Start of Source data

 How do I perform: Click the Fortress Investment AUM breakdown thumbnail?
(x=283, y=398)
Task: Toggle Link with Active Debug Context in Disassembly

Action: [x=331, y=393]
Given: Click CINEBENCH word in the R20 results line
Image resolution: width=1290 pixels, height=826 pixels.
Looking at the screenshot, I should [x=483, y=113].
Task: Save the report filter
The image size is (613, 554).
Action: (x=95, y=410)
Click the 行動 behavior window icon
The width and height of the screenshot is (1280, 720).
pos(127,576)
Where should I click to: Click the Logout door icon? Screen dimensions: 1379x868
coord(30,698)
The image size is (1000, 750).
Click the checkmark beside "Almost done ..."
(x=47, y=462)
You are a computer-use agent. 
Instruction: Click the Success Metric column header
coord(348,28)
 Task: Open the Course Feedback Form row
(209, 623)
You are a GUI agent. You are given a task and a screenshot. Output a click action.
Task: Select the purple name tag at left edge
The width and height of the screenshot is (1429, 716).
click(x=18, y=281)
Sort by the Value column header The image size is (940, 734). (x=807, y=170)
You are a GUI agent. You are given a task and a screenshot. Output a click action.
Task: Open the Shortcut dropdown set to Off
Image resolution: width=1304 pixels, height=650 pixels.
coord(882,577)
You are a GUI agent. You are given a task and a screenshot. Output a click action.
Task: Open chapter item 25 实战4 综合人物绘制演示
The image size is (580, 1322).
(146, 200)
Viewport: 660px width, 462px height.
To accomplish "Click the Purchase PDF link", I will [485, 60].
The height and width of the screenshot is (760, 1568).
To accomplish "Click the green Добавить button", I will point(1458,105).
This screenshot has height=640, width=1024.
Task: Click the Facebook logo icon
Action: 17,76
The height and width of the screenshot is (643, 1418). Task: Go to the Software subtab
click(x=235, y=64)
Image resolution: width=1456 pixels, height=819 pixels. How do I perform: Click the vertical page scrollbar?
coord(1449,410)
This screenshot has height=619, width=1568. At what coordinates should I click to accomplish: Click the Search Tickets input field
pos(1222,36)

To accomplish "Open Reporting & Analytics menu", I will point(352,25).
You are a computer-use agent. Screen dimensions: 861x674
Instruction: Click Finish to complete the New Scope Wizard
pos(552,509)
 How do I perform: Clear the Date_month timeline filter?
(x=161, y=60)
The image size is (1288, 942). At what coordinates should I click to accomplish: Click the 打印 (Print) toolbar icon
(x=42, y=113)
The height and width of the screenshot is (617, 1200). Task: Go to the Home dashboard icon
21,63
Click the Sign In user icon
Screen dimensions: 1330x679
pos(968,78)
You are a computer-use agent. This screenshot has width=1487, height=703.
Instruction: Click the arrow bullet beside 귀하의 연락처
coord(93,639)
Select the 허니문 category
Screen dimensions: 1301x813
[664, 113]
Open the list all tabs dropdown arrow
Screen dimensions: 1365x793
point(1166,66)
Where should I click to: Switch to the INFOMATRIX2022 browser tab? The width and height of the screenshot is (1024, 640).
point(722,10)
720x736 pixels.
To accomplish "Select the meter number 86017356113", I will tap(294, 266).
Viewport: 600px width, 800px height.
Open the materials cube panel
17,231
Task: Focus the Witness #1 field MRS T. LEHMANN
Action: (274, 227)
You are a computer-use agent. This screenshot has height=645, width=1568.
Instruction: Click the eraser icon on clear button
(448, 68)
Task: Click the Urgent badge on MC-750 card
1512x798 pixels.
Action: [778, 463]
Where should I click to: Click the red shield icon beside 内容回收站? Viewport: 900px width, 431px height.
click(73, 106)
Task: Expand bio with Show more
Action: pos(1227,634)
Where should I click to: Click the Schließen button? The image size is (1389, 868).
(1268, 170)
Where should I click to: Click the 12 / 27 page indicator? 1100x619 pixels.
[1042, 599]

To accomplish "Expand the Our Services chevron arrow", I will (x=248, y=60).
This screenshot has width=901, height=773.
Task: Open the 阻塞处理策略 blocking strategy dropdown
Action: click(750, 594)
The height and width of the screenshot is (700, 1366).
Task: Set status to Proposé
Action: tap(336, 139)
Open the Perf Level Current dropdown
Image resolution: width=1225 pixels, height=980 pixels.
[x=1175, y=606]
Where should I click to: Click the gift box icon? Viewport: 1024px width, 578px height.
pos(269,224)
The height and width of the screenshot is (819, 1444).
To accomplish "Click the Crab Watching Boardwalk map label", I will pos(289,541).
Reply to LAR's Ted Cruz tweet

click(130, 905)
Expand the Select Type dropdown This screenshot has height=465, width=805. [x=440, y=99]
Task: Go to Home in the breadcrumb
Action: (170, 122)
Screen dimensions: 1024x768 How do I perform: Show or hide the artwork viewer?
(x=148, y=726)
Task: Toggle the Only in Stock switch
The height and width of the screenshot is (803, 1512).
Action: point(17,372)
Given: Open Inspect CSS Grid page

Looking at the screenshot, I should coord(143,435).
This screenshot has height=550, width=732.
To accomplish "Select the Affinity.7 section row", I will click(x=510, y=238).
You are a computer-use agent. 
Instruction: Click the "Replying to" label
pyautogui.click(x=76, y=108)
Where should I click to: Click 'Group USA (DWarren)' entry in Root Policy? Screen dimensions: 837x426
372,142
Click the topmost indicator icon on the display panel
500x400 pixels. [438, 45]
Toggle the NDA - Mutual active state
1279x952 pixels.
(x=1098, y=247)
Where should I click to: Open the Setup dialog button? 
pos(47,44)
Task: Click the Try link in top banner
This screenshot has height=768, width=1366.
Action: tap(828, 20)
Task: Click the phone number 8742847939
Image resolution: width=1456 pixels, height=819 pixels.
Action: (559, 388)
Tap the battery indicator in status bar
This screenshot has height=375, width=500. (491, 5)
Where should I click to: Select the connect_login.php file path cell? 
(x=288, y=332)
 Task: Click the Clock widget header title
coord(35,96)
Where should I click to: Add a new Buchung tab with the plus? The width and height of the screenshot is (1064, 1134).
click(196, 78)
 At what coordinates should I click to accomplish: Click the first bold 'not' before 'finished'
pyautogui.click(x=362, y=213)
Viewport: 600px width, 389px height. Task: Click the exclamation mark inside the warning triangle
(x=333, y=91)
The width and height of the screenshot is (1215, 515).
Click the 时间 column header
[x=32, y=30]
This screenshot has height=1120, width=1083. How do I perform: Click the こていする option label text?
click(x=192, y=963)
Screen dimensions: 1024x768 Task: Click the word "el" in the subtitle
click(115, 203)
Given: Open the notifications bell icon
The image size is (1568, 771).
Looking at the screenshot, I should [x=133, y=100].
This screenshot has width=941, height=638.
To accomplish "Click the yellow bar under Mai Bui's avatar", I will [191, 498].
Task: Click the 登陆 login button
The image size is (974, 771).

End of Source data

Instructions for the task — Give back exactly the lines above, from the line containing "Task: Toggle the Only in Stock switch" through the line containing "Toggle the NDA - Mutual active state", with both end lines and nothing more.

Response area —
Task: Toggle the Only in Stock switch
The height and width of the screenshot is (803, 1512).
Action: point(17,372)
Given: Open Inspect CSS Grid page

Looking at the screenshot, I should coord(143,435).
This screenshot has height=550, width=732.
To accomplish "Select the Affinity.7 section row", I will click(x=510, y=238).
You are a computer-use agent. 
Instruction: Click the "Replying to" label
pyautogui.click(x=76, y=108)
Where should I click to: Click 'Group USA (DWarren)' entry in Root Policy? Screen dimensions: 837x426
372,142
Click the topmost indicator icon on the display panel
500x400 pixels. [438, 45]
Toggle the NDA - Mutual active state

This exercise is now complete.